Spatial data visualization with tidycensus

3 minute read

Published:

Location! Location!! Location!! The location people live in tells us a lot about the space itself as well as the people who live in there. This demo is about spatial data visualization with tidycensus R package with two variables of interest – population and race distribution. First we will get the big picture at the Virginia state scale, then will zoom in on northern Virginia in Washington DC metro area.

Tools

We do not have to start from scratch. As always the case, someone has already done the hard work for us so we can stand on their shoulders.

Kyle Walker in this case has developed an rstat package called tidycensus. This package allows for easy access, analysis and visualization of Census Beureau data on hundreds of variables.

Not that in Python you can not do spatial analysis/visualization of census data, but certainly not as easily as in R because of some excellent rstats packages available and tailored for this purpose.

To be able to use tidycensus you’ll need your own Census API Key. If you do not have one, get one.

The only other library you’ll need is tidyverse; and this is it! If you like interactive visialization of maps (i.e. zoom in zoom out etc.) you will need additional libraries and codes.


Okay, so here we go …

# import libraries
library(tidycensus)
library(tidyverse)
options(tigris_use_cache = TRUE)

# get your Census Bureau API key
census_api_key("API_KEY_HERE")
To install your API key for use in future sessions, run this function with `install = TRUE`.
# geting VA population data of counties
vapop <- get_acs(state = "VA", geography = "county", 
                  variables = "B19013_001", geometry = TRUE)
# plot VA population
vapop %>%
  ggplot(aes(fill = estimate)) + 
  geom_sf(color = NA) + 
  coord_sf(crs = "+init=epsg:4326") + # original 26911 
  scale_fill_viridis_c(option = "viridis", direction=-1) #  original: scale_fill_viridis_c(option = "magma") 

# specify races
races <- c(White = "P005003", 
              Black = "P005004", 
              Asian = "P005006", 
              Hispanic = "P004003")

# get decennial data on races
varace <- get_decennial(geography = "county", variables = races, 
                  state = "VA", geometry = TRUE,
                  summary_var = "P001001") 

# plot race variables as a percent of total population
varace %>%
  mutate(percent = 100 * (value / summary_value)) %>% # create a calculated column of percent value
  ggplot(aes(fill = percent)) +
  facet_wrap(~variable) +
  geom_sf(color = NA) +
  coord_sf(crs = "+init=epsg:4326") + 
  scale_fill_viridis_c(option = "magma", direction=-1)

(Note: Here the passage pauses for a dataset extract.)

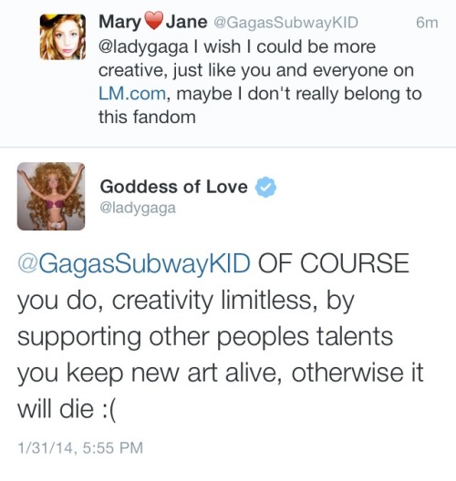The image size is (456, 481).
Task: Select the 'this fandom' line of the tweet
Action: click(x=147, y=117)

Zooming in on Northern Virginia

# specify counties that constitute Northern Virginia
NOVA = c("Fairfax County", "Fairfax City", "Manassas Park City", "Arlington County", "Loudoun County", "Alexandria City", "Falls Church City", "Prince William County", "Manassas City")

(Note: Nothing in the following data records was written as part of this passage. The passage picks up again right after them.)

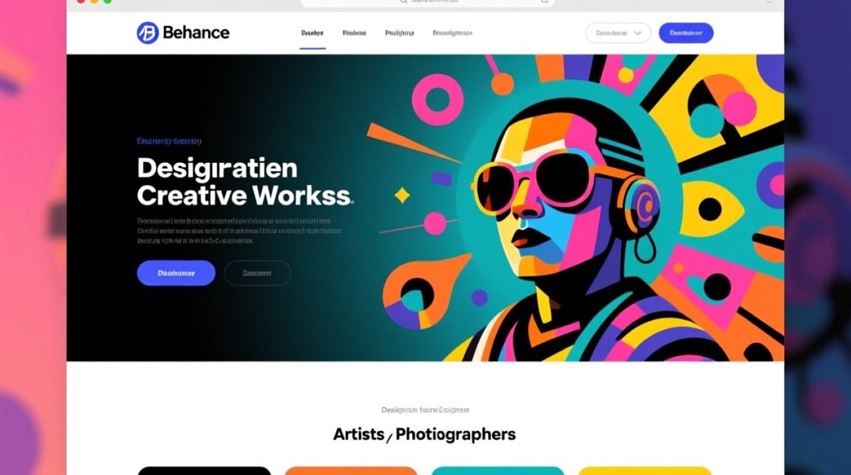Open the teal project card
The width and height of the screenshot is (851, 475).
[x=498, y=471]
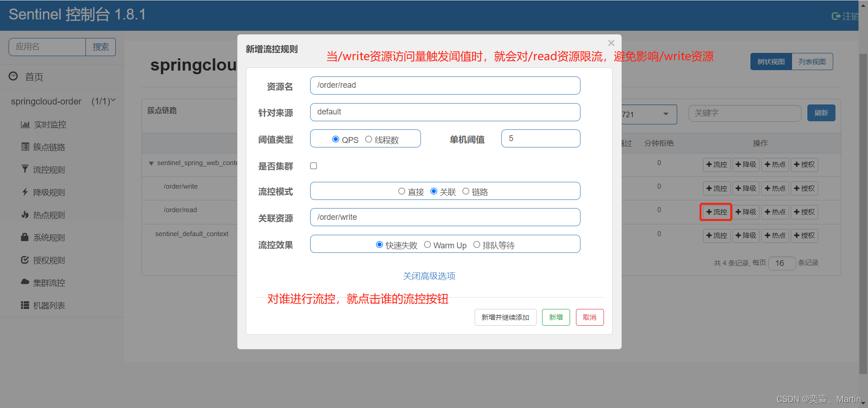Click the green 新增 button
This screenshot has width=868, height=408.
click(556, 317)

# get population data of NOVA cunties
novapop <- get_acs(state = "VA", county = NOVA, geography = "tract", 
                  variables = "B19013_001", geometry = TRUE)

# plot NOVA population

novapop %>%
  ggplot(aes(fill = estimate)) + 
  geom_sf(color = NA) + 
  coord_sf(crs = "+init=epsg:4326") + 
  scale_fill_viridis_c(option = "viridis", direction=-1) #  original: scale_fill_viridis_c(option = "magma") 

# get decennial data on races
novarace <- get_decennial(geography = "tract", variables = races, 
                  state = "VA", county = NOVA, geometry = TRUE,
                  summary_var = "P001001") 

# plot race variables as a percent of total population
novarace %>%
  mutate(percent = 100 * (value / summary_value)) %>% # create a calculated column of percent value
  ggplot(aes(fill = percent)) +
  facet_wrap(~variable) +
  geom_sf(color = NA) +
  coord_sf(crs = "+init=epsg:4326") + 
  scale_fill_viridis_c(option = "magma", direction=-1)